Collected data:

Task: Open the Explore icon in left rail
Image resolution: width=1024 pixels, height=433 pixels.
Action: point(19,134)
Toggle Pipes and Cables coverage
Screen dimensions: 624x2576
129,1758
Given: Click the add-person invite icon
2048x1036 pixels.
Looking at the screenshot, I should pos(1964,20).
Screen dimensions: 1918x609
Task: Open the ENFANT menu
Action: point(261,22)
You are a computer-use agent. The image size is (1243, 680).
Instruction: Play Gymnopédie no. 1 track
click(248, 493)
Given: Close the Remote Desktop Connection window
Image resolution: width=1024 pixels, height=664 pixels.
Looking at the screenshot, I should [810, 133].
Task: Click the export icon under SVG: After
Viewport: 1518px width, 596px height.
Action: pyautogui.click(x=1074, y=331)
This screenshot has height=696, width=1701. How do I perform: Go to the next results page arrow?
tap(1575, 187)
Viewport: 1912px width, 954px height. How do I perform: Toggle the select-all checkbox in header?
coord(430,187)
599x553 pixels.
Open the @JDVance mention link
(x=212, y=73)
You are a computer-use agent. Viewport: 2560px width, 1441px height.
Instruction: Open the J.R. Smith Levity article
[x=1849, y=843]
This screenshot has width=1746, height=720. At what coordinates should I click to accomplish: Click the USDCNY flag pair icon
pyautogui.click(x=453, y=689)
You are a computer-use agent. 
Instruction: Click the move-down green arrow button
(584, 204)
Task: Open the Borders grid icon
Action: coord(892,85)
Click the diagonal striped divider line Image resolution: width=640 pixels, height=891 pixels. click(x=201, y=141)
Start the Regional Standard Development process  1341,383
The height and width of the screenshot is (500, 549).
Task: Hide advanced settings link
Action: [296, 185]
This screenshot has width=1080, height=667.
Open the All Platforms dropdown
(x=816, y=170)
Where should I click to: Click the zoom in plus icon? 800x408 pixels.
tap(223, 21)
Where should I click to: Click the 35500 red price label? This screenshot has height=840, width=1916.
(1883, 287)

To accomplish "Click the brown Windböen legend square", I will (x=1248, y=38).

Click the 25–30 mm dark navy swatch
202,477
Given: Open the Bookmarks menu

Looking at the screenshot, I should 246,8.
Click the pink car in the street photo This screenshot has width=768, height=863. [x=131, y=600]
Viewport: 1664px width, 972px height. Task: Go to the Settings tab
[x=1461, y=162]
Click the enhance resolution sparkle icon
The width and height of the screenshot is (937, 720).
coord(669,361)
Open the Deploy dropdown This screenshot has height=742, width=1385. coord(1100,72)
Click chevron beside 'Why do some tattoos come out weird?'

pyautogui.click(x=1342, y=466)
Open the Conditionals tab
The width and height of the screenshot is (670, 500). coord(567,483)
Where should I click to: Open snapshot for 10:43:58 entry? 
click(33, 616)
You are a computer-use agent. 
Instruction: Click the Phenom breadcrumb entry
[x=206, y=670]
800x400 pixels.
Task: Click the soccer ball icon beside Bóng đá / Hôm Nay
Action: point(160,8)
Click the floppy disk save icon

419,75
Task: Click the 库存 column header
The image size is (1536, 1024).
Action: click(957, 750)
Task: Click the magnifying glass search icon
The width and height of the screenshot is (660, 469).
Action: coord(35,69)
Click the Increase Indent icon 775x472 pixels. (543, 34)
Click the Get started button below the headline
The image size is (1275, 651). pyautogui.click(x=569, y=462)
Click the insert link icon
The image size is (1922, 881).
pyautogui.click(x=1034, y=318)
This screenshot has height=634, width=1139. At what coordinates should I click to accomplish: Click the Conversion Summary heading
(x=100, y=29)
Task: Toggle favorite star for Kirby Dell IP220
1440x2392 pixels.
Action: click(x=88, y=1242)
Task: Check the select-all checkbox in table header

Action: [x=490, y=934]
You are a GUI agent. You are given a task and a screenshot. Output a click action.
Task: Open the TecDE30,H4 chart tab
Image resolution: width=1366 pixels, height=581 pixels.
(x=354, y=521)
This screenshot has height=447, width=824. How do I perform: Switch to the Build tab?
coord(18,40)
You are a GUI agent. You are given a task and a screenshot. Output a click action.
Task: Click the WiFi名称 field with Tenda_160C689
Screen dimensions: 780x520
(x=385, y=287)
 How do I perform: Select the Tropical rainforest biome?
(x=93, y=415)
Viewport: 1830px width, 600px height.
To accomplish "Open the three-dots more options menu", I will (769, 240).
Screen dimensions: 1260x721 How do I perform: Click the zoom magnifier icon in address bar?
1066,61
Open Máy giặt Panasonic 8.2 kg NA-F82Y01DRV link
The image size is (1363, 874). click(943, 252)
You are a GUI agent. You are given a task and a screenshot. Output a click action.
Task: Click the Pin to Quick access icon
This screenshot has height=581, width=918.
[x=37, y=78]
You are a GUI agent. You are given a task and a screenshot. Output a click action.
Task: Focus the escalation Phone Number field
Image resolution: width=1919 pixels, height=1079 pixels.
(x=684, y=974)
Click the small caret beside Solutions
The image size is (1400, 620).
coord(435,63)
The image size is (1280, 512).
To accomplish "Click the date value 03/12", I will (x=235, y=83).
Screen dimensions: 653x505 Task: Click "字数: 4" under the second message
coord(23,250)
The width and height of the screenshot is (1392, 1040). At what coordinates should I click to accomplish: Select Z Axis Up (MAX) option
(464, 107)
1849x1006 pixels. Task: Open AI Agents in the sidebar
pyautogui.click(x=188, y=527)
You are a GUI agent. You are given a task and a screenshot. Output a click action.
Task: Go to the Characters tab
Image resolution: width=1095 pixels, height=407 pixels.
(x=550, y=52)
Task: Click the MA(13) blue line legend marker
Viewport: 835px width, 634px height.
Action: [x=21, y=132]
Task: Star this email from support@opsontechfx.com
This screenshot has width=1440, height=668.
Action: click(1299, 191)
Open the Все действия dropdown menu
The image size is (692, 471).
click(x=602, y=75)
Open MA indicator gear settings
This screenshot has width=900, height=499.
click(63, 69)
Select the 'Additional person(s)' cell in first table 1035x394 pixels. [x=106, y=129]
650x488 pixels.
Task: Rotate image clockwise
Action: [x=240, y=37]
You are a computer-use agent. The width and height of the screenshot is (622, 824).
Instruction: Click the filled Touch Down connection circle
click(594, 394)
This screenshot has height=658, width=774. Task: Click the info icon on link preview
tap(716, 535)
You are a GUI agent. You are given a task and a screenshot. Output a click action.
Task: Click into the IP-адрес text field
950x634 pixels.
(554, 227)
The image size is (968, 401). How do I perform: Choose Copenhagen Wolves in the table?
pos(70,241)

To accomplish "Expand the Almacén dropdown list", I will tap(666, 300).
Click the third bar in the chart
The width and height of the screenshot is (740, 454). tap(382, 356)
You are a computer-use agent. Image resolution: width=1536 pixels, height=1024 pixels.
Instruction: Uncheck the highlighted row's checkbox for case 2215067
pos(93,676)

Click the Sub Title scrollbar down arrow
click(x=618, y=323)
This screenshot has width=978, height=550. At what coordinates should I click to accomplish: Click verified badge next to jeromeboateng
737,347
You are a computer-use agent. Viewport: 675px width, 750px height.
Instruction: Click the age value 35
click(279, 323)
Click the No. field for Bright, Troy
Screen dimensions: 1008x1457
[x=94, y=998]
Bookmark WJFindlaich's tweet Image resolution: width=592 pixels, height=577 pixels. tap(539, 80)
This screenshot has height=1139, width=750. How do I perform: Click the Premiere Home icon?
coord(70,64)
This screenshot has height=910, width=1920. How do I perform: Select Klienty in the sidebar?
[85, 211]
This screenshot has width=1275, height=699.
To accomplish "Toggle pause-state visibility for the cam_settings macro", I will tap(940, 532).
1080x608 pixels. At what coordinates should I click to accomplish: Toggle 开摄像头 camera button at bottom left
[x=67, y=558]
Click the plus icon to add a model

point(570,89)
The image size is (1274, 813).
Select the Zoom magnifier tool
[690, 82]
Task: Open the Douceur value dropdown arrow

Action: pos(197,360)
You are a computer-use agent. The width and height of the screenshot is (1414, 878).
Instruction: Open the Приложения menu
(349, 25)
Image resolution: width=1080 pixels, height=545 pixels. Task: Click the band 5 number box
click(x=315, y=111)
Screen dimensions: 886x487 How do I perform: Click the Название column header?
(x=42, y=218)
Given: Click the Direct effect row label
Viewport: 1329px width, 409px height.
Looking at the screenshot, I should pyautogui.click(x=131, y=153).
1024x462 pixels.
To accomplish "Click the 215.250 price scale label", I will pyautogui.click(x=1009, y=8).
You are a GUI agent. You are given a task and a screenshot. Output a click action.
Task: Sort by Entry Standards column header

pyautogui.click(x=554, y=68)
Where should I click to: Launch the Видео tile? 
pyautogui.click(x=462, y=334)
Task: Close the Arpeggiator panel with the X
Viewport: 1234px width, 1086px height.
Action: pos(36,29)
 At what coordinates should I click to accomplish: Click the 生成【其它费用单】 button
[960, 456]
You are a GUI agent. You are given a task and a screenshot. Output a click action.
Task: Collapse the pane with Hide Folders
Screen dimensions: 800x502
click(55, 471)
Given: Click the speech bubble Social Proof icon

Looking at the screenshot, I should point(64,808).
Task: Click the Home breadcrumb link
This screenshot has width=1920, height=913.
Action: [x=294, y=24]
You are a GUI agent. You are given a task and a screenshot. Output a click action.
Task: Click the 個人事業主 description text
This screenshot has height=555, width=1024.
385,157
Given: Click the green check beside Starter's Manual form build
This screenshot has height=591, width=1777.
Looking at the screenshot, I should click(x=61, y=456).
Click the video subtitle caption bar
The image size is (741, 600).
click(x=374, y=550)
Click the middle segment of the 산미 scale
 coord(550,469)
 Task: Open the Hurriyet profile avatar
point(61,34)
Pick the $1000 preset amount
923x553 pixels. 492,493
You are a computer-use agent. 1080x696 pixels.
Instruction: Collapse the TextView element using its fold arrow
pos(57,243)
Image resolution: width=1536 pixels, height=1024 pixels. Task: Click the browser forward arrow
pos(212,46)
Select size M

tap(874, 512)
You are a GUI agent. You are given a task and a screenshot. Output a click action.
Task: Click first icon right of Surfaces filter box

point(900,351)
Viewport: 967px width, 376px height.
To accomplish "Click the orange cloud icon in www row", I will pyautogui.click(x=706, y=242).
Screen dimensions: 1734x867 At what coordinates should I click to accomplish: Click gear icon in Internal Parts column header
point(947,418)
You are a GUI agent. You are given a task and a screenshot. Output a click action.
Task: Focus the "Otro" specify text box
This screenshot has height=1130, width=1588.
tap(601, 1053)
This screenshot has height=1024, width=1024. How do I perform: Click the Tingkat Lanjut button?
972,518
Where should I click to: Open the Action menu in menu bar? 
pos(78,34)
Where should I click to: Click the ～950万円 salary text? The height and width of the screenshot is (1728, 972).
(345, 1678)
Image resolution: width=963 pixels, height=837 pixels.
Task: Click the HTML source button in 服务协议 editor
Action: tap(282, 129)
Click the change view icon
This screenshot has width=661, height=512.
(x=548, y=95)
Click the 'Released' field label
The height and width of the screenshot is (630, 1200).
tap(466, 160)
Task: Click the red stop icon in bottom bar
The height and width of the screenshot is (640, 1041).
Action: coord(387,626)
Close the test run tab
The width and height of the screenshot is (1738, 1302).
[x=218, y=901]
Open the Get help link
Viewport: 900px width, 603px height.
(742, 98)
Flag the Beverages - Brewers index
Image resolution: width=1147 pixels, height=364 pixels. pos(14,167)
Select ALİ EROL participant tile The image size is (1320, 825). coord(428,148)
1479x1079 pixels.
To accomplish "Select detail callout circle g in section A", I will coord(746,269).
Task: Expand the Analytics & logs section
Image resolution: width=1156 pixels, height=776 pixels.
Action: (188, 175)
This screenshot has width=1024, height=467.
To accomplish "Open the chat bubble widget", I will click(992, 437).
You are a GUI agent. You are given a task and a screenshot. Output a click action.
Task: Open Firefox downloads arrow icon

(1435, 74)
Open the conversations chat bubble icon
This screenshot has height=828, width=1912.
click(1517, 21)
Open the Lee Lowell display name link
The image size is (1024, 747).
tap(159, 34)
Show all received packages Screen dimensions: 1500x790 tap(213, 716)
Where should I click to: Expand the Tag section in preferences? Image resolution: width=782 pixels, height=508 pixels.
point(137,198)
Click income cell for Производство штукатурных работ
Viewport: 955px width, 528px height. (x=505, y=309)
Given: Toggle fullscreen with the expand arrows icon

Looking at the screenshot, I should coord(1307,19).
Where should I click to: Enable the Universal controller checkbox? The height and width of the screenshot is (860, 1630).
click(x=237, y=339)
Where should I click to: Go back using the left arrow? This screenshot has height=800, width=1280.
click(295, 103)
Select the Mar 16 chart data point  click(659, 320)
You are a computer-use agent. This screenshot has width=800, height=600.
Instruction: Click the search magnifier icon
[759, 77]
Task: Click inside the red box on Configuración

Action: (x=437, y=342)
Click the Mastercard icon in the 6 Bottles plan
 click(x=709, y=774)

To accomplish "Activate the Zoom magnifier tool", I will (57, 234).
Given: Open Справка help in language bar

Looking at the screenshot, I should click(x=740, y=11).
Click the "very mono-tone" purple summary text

- **PROBLEM REQUIREMENTS**
Return the total number of lines in the records that contain "Focus", without any explanation.

- **ANSWER AREA**
2